CHAPLAIN candidates for the Royal Navy are to be interviewed differently from regular naval-officer applicants for the first time from September.
Candidates will take part in a modified version of the Admiralty Interview Board (AIB) that is tailored more towards members of the clergy. Currently, prospective chaplains take part in the same AIB as regular applicants, evaluating them on the same competencies.
The Chaplain Recruiter for the Royal Navy, the Revd Martin Evans, said earlier this month: “The new test will be looking for what makes a good padre rather than for the gifts and skills of regular officers.”
One example is that the leadership task would become a collaborative task, which Mr Evans called a “more appropriate way for a chaplain to behave”.
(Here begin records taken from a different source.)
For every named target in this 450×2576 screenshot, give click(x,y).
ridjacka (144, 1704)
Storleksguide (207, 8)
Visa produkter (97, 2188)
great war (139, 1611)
He said: “This is an impressive thing for the Navy to recognise, and to change this historic process. They put their complete trust in this.”
The first candidates will take part in the new interview process in September. Mr Evans explained: “One of the applicants has been on the previous AIB, and did not do very well; so the proof will be in the pudding, so to speak. It won’t be any easier, but I am hoping all four succeed.
“It is providing a fair platform on which they can evaluate clergy. It is not for every member of clergy: it is a very challenging post. We need them to be robust enough to cope at sea — there needs to be a good level of fitness, as well.”
One reason for the change is a dearth of younger applicants for naval chaplaincies, which Mr Evans is seeking to change. “Once people are ordained and serve their curacy, they become very settled, quite often with a young family; so it is difficult to get them to apply. It is an awful lot to ask a young family man or woman to uproot.
“The answer is to get hold of them at theological college or in training. . . We have a marvellous selling-point in that we do it all.”
Mr Evans, in a 20-year career in the Royal Navy, has served at sea, on ships including HMS Ocean and HMS Ark Royal, at airbases including RNAS Yeovilton, and with the Royal Marines.
One advantage of the Naval Chaplaincy Service, Mr Evans said, is that “when we get people in, they tend to stay.”